# [Stored data]
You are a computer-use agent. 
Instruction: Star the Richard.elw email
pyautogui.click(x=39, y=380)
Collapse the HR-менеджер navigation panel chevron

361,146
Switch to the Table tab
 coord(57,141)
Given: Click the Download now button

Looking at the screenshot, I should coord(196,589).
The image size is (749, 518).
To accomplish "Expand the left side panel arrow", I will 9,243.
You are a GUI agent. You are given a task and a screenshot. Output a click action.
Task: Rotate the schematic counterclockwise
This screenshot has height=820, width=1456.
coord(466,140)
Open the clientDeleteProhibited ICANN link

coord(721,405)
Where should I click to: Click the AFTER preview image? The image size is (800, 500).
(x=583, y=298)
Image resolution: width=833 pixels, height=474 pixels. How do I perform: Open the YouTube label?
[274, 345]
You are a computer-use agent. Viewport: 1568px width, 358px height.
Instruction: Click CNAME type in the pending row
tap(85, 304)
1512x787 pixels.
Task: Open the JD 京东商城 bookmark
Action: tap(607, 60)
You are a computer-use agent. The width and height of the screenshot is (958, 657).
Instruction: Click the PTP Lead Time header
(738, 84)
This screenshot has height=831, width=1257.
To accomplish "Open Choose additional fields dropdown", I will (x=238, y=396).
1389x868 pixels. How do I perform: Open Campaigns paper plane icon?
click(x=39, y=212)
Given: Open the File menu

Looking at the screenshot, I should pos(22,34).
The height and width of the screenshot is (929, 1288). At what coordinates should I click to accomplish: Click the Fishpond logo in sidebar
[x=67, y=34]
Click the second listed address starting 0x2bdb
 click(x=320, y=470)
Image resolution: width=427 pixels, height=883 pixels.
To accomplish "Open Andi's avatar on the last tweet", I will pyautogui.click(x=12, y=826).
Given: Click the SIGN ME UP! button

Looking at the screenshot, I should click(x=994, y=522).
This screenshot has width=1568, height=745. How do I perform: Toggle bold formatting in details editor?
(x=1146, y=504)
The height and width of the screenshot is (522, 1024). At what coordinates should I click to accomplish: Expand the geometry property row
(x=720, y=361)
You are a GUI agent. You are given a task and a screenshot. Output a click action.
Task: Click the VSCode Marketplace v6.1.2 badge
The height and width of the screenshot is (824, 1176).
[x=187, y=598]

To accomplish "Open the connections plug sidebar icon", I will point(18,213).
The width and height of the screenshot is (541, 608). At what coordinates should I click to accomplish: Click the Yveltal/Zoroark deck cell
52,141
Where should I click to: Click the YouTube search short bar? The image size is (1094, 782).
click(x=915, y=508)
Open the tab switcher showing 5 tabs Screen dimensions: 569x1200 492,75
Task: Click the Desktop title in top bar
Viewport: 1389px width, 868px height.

# [What you need to do]
Repeat word for word each line from the one with "Open the tab" to the end of the records above, inclusive.

# [Exercise answer]
Open the tab switcher showing 5 tabs Screen dimensions: 569x1200 492,75
Task: Click the Desktop title in top bar
Viewport: 1389px width, 868px height.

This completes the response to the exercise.